上の記事をアップしたら、時々「しばざ記」を覗いてくださるAさんからメールを貰った。似たような経験をしたらしい。それは、そこそこ有名なラーメン屋。過去にテレビにも登場していたかもしれない。営業妨害になるので、店名や場所は決して公表はしないけれど、以下にご紹介したい。

Aさんは都内で得意先の方と一緒に有名なラーメン店に入った。Aさんは時々寄る。自分好みの味だったので、贔屓にしていたのだ。ただ、その店はやや味が濃いので、夜遅めに食べると胃がもたれたりしていたらしい。Aさんはそういうこともあって、年輩である得意先のBさんを気遣って、「マスター、こちらの方のスープをちょっと薄めてもらえないですか?」とカウンターの中で麺を茹でていた主人に話しかけた。

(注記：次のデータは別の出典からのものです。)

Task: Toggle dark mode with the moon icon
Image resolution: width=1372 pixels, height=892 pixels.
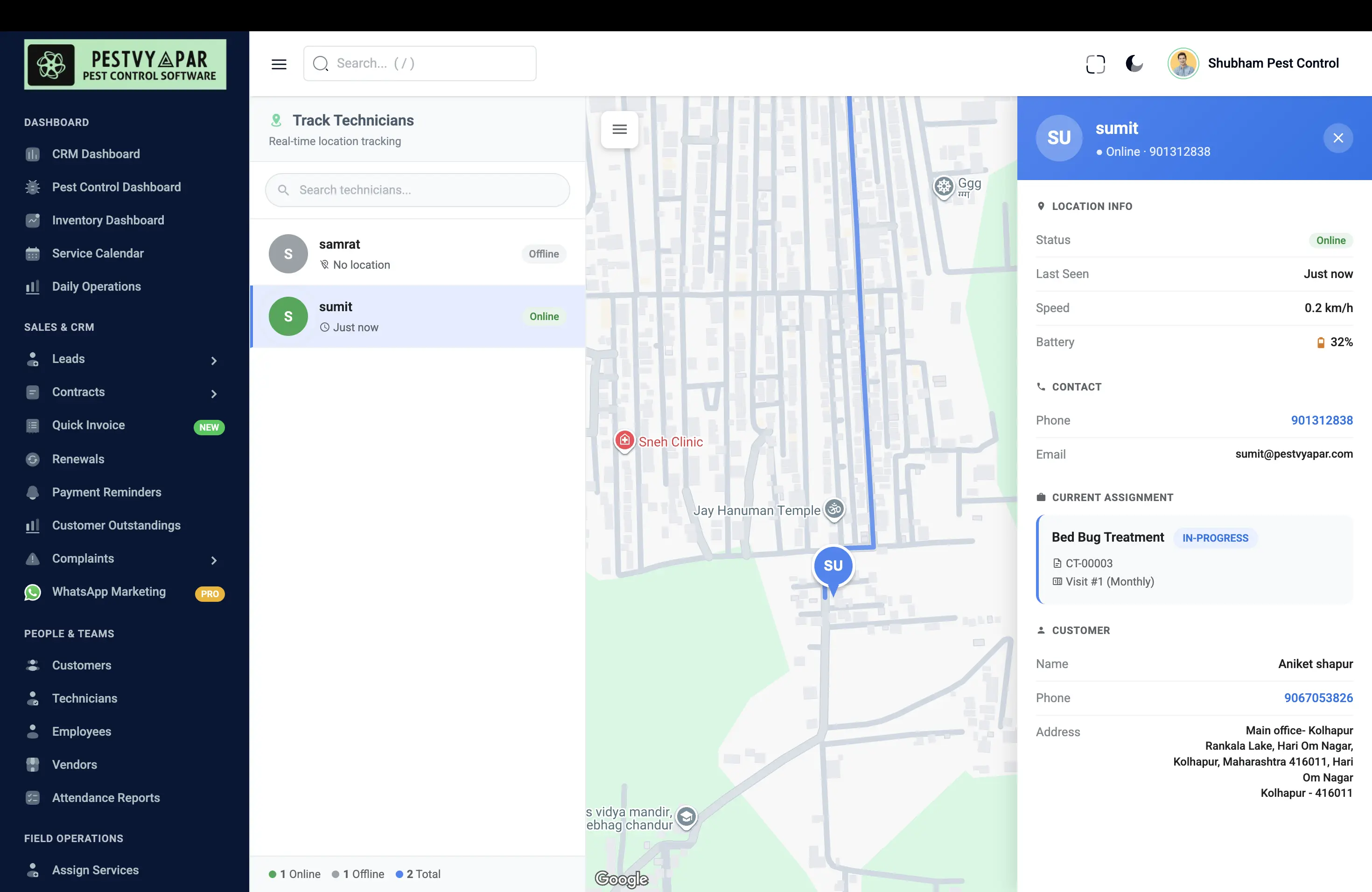Action: click(x=1134, y=63)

実はその店、今は貼ってないけれど、「注文以外に話かけるな!」というような張り紙(実際には「私語厳禁」だったかな?)が貼ってあるくらい、つくる側の主張を露出している店なのである。また、スタッフがいつもピリピリしている。店に入るときに「いらっしゃーい!」とは言ってくれてはいるが怒ったような言い方なのだ。

主人は麺を茹でる手を少しの間止めて、やや斜め上を見ながら、
「薄めるのは出来ないね。残念だけど、薄めの味が好きだったら他の店に行ってくださいよ。」と低い声で言った。

Aさんは驚いた。やや想像はしていたが、信じられないような語句が混じっていた。「他の店に行け」なんて、いくら丁寧口調で言われても甚だ失礼である。考えてみれば、その店で今までこんなことを言う客も見たことが無い。みんな怒られそうな緊張感の中で黙々とラーメンを食べているのだ。

Bさんがすかさず、「あ、いいんだ。マスター、普通につくってもらっていいんですよ。」とフォローした。しかし、主人はむっとした顔をしながら、「当り前だ。」というように口を動かした。それは音声にはなっていなかったが、Aさんは口の動きでそう読んだ。

案の定ラーメンを食べ終わったBさんは店を出た後、並んで歩くAさんに「確かに君の言った通り、美味しいけれどしょっぱかったね。」と言った。そのしょっぱさも旨さなのだろうし、店のこだわりなんだろうけれど、何故か釈然としないAさんだった。